Surprisingly, over 70% of the world’s antibiotics are produced using a microorganism called actinomycetes. The biosynthesis of these antibiotics often coincides with a physiological transition from primary to secondary metabolism and morphological differentiation of actinomycetes. Both developmental switches are governed by highly interconnected regulatory mechanisms at the transcriptional, translational, and post-translational levels. This study is led by Professor Byung-Kwan Cho and his research team at the KAIST Institute for the Biocentury. The work has secured a large amount of information that can be utilized in manipulating the actinomycete genome and is, therefore, expected to greatly contribute to the large-scale production of antibiotics.

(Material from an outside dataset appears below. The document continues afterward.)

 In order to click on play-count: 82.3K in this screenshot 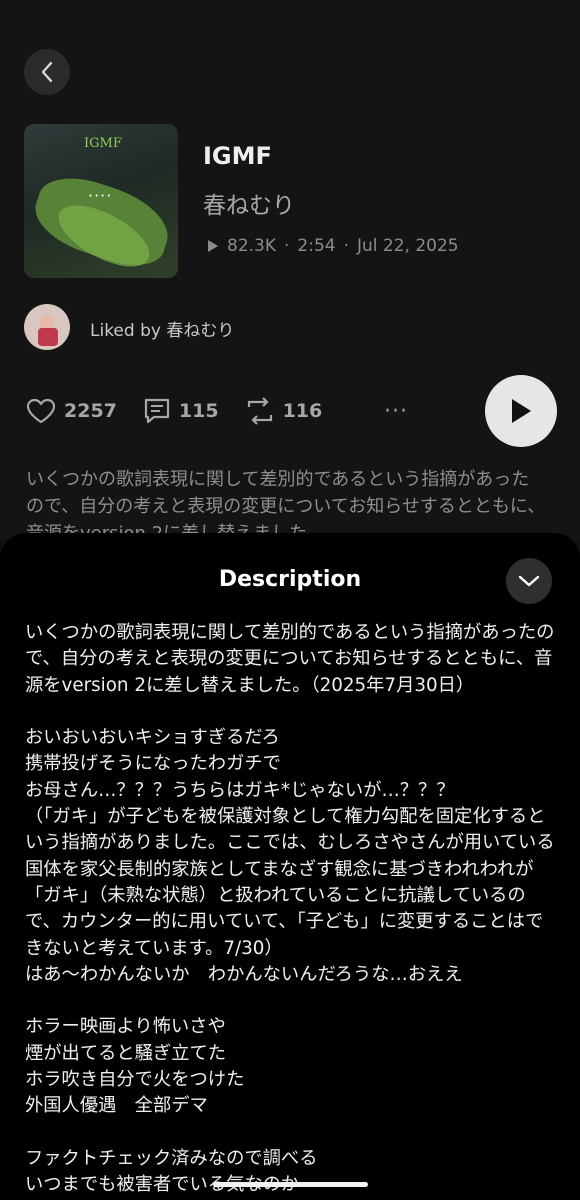, I will do `click(252, 246)`.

In addition, this study introduces the possibility of increasing the production of antibiotics by engineering the genes regulating the biosynthesis of antibiotics, which are controlled by the translation level, using synthetic biology technology.

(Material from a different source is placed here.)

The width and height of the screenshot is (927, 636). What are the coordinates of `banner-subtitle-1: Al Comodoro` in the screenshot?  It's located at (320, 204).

The current study was conducted to identify the overall flow of genetic information by applying three types of next-generation sequencing technology: transcription start point sequencing, RNA sequencing, and ribosome profiling. This work clarifies the gene-regulating mechanism of actinomycetes, and has secured a large amount of data, which can be utilized in manipulating the genome of actinomycetes for the mass production of various antibiotics as shown in Figure 1. Genetic structure information obtained at the genome level was used to compare gene expressions between
the levels of transcription and translation. As a result of the comparison, a phenomenon known as translational buffering was revealed. This finding shows that the translation rate at which proteins are produced from mRNA is significantly slower than the transcription rate at which mRNA is made from DNA.
The results suggest that it is necessary to consider not only the level of transcription but also the level of translation when constructing an actinomycete cell factory capable of mass production of antibiotics. The information gained on the entire genome level through the use of various next-generation sequencing techniques will be an important reference for future molecular genetic and systematic studies. Furthermore, this study also opens the possibility of increasing the production of antibiotics using synthetic biology technology by engineering the genes regulating the biosynthesis of antibiotics, which are controlled at the translation level.